* [Information provided]
+---+
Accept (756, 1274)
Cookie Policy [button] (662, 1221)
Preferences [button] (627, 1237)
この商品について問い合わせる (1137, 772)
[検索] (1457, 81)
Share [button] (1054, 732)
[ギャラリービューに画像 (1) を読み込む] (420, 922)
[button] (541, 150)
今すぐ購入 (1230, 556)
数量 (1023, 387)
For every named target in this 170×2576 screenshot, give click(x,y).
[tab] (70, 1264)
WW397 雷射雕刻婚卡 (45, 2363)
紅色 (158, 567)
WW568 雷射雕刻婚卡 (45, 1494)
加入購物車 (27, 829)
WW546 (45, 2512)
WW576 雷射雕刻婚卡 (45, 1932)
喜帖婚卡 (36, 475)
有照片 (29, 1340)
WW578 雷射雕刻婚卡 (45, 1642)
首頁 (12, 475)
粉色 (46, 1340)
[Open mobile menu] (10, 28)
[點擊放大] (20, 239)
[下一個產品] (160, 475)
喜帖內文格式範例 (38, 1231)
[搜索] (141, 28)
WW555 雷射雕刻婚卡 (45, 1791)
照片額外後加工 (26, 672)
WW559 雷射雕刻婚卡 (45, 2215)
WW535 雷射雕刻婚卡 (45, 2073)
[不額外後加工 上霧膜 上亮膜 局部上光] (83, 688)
+---+
* [Exercise description]
Where a line of the data contains "雷射雕刻婚卡", copy that line.

* [Answer area]
WW397 雷射雕刻婚卡 (45, 2363)
WW568 雷射雕刻婚卡 (45, 1494)
WW576 雷射雕刻婚卡 (45, 1932)
WW578 雷射雕刻婚卡 (45, 1642)
WW555 雷射雕刻婚卡 (45, 1791)
WW559 雷射雕刻婚卡 (45, 2215)
WW535 雷射雕刻婚卡 (45, 2073)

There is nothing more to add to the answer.